┌──

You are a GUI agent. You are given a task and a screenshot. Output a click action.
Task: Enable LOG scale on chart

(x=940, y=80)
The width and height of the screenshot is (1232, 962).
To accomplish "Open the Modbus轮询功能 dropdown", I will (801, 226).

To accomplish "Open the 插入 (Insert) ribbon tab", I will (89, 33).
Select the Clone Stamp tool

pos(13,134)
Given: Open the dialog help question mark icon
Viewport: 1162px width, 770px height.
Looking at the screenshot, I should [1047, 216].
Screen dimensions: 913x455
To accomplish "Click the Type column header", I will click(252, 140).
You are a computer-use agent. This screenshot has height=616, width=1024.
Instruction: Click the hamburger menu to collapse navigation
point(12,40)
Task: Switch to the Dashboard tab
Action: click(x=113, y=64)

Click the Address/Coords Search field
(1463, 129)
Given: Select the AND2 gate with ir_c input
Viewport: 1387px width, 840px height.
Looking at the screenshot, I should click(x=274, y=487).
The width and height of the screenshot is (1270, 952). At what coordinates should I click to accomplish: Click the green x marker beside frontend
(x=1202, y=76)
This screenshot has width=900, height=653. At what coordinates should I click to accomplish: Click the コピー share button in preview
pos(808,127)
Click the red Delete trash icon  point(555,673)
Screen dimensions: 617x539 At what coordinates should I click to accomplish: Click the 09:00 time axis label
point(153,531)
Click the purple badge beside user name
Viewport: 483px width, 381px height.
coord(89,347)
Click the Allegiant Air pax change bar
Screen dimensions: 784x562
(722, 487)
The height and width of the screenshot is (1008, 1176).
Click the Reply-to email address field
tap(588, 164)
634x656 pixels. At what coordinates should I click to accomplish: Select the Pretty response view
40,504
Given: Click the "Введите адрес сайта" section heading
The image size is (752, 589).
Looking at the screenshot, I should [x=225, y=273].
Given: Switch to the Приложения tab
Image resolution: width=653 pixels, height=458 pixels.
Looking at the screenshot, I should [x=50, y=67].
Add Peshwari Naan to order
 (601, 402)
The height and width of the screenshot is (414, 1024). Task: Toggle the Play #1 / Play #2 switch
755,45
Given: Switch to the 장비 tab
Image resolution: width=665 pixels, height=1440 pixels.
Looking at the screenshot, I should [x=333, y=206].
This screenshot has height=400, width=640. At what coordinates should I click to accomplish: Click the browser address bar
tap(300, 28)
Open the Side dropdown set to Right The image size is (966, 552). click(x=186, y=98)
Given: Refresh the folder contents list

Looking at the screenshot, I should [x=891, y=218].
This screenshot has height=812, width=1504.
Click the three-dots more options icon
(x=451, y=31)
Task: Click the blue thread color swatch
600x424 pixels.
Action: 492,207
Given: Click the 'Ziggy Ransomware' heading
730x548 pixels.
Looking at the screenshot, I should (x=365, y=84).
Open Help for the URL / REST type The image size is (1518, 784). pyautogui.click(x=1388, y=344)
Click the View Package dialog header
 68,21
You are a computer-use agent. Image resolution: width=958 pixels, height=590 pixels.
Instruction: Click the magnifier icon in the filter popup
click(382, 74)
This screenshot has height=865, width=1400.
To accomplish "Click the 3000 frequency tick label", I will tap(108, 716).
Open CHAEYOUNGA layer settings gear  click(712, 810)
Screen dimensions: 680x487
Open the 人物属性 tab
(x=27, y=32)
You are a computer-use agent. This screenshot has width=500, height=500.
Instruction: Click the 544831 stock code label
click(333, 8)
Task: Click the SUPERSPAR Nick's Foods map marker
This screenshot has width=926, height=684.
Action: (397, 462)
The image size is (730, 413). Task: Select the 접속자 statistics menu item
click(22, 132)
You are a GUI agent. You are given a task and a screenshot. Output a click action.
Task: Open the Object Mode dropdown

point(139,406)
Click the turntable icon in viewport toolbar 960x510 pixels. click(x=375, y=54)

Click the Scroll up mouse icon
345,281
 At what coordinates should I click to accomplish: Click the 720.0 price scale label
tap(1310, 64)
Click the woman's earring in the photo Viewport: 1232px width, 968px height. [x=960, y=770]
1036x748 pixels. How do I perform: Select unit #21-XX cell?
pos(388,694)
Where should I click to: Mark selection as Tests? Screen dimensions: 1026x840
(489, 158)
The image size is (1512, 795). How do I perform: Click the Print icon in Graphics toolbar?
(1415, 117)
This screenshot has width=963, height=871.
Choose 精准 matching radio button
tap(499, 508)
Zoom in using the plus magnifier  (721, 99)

└──

Work instruction -
Give back precisely the lines above that start at the line containing "Given: Switch to the 장비 tab" and end at the line containing "Open CHAEYOUNGA layer", inclusive. No other lines belong in the output.

Completed task -
Given: Switch to the 장비 tab
Image resolution: width=665 pixels, height=1440 pixels.
Looking at the screenshot, I should [x=333, y=206].
This screenshot has height=400, width=640. At what coordinates should I click to accomplish: Click the browser address bar
tap(300, 28)
Open the Side dropdown set to Right The image size is (966, 552). click(x=186, y=98)
Given: Refresh the folder contents list

Looking at the screenshot, I should [x=891, y=218].
This screenshot has height=812, width=1504.
Click the three-dots more options icon
(x=451, y=31)
Task: Click the blue thread color swatch
600x424 pixels.
Action: 492,207
Given: Click the 'Ziggy Ransomware' heading
730x548 pixels.
Looking at the screenshot, I should (x=365, y=84).
Open Help for the URL / REST type The image size is (1518, 784). pyautogui.click(x=1388, y=344)
Click the View Package dialog header
 68,21
You are a computer-use agent. Image resolution: width=958 pixels, height=590 pixels.
Instruction: Click the magnifier icon in the filter popup
click(382, 74)
This screenshot has height=865, width=1400.
To accomplish "Click the 3000 frequency tick label", I will tap(108, 716).
Open CHAEYOUNGA layer settings gear  click(712, 810)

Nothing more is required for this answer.